Start of Reading passage

Lou Cohen, EY’s chief digital officer, said many marketers are not yet taking advantage of the benefits of artificial intelligence.

Cohen, who is also a professor at New York University, Yeshiva University, and Baruch College, said marketing is at an “inflection point,” with investment shifting from general digital innovation to AI transformation.

Cohen said that marketers who understand how to use AI in an assistive way, by focusing on what outcomes it delivers best, will access a deeper level of audience segmenting, targeting, and testing. He was interviewed for CMO Insider at Business Insider’s studio in New York City.

Ultimately, Cohen said, the marketing function will embrace the new opportunity. “Marketers, they’re not afraid to try things,” Cohen said. “We’re going to learn more from the things that we fail with and that don’t work than the things that do.”

The following transcript has been edited for clarity.

We are at an interesting inflection point. In today’s marketing environment, you really need to understand how to make AI work for you; otherwise, you will end up working for it.

There are efficiency and operational gains to be had. But if you think about the outcomes that AI can enable from a marketing perspective, we could be smarter about how we segment our audiences for different campaigns. We could be more efficient in the ways our advertising runs. We could test more rapidly to get better-quality content in front of the right audiences at the right time in the right place.

End of Reading passage

_Tasks for this exercise_.
**a)** Where was Lou Cohen interviewed, according to the piece on marketing and AI?
**b)** Pick up the piece on Lou Cohen and AI in marketing right after its last sentence and continue it.

Start of Information supplied

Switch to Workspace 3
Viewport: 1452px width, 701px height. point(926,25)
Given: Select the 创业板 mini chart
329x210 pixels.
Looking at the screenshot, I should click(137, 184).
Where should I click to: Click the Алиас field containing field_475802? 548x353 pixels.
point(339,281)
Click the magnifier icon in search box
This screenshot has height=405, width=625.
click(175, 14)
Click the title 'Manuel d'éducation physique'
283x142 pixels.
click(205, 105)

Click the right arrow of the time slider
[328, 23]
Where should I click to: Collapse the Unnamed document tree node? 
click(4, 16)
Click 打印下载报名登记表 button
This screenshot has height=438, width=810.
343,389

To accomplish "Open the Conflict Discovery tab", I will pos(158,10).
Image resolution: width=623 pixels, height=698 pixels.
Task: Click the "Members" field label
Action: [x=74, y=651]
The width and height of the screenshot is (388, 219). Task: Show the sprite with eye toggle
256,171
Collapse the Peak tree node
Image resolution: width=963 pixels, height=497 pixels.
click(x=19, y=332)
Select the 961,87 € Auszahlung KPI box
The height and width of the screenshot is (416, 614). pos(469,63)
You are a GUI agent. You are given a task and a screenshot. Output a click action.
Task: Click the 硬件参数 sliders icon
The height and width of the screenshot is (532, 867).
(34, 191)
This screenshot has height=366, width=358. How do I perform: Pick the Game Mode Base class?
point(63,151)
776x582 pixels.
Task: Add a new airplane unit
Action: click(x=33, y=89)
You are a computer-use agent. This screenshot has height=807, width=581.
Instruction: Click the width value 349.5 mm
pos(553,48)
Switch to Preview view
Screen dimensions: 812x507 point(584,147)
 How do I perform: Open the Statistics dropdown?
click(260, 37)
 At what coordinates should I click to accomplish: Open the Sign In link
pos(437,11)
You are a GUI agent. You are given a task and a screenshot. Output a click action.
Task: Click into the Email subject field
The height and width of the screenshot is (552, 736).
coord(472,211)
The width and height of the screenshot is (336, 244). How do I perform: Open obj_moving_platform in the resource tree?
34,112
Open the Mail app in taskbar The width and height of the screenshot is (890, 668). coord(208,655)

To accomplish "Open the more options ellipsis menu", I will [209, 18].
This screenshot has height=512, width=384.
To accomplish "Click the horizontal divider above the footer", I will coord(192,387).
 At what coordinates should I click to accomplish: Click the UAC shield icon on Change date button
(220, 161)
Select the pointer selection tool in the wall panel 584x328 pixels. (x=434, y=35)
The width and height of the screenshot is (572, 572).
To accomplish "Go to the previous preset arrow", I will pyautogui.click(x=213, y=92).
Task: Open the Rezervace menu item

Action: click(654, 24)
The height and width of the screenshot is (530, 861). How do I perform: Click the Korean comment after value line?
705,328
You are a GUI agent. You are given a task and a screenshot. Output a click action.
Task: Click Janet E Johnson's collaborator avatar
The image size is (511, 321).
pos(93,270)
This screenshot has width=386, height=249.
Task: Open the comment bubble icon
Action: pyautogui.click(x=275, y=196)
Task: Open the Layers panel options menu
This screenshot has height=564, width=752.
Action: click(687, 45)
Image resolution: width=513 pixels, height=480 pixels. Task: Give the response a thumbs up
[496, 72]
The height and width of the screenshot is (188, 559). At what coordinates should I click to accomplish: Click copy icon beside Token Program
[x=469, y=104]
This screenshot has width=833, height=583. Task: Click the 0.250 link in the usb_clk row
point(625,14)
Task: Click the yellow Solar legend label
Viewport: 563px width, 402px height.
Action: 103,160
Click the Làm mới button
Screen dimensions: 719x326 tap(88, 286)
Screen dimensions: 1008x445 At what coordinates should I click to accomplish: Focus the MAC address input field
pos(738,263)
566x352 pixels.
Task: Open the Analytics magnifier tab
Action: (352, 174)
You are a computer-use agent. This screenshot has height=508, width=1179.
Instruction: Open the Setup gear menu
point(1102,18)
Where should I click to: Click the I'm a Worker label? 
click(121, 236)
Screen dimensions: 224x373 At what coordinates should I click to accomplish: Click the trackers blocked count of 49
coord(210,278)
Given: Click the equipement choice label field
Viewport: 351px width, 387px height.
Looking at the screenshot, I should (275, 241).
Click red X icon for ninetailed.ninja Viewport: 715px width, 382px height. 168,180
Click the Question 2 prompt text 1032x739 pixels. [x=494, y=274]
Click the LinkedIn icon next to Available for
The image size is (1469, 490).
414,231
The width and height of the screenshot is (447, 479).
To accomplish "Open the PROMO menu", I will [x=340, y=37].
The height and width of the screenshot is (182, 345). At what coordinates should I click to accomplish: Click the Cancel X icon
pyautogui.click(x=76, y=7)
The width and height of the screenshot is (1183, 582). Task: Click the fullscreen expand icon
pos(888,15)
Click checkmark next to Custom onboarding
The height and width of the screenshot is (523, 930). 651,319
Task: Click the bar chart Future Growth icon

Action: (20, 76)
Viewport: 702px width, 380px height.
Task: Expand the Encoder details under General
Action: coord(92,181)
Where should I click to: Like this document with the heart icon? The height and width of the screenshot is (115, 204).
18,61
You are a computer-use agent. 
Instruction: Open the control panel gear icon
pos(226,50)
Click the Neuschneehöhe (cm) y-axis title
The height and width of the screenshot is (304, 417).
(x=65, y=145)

End of Information supplied

_Results in order_.
**a)** At Business Insider’s studio in New York City, for CMO Insider.

**b)**
But most marketing teams are not yet set up to take advantage of this potential. So the investments of the last 15 years in digital transformation are now shifting into AI transformation.

It’s a bit unknown now. Marketers are not totally comfortable with this because we’re so worried that it’s going to hallucinate or give us something that isn’t accurate. Marketers, they’re not afraid to try things. We’re going to learn more from the things that we fail with and that don’t work than from the things that do.

My colleague came up with a great way to evaluate the quality of our content using AI. We can paste in an article that a partner of ours wrote, and it will give us recommendations on how to make that piece of content better. But we’re never — I shouldn’t say never — we’re not likely to use content created by AI. But we certainly can use AI to enhance and give feedback to our content creators.

Hallucinations are real. The challenge is that as consumers of these technologies, we don’t yet understand the difference between probabilistic and deterministic outcomes. Probabilistic is the likely correct response that the AI is trying to give us. Deterministic is “one plus one equals two,” and arguably, one plus one always equals two.

When you’re doing a search on Google or Bing, for example, you are getting a deterministic response. You’re getting what it believes to be the likely to answer your question. Versus with the LLMs, the ChatGPTs, the Llamas, the Geminis of the world, you’re getting a probabilistic response. The model is bringing a bunch of different sources together to determine the answer it thinks you should get based on your prompt.

That means if we were using these tools for their designed purpose, we’d still need search engines to just navigate to the things we’re looking for, or to find the needles in the haystack of the internet. But LLMs give us a different opportunity. They can be assistants. That was some of the original idea behind these AI tools, to assist people in doing different tasks.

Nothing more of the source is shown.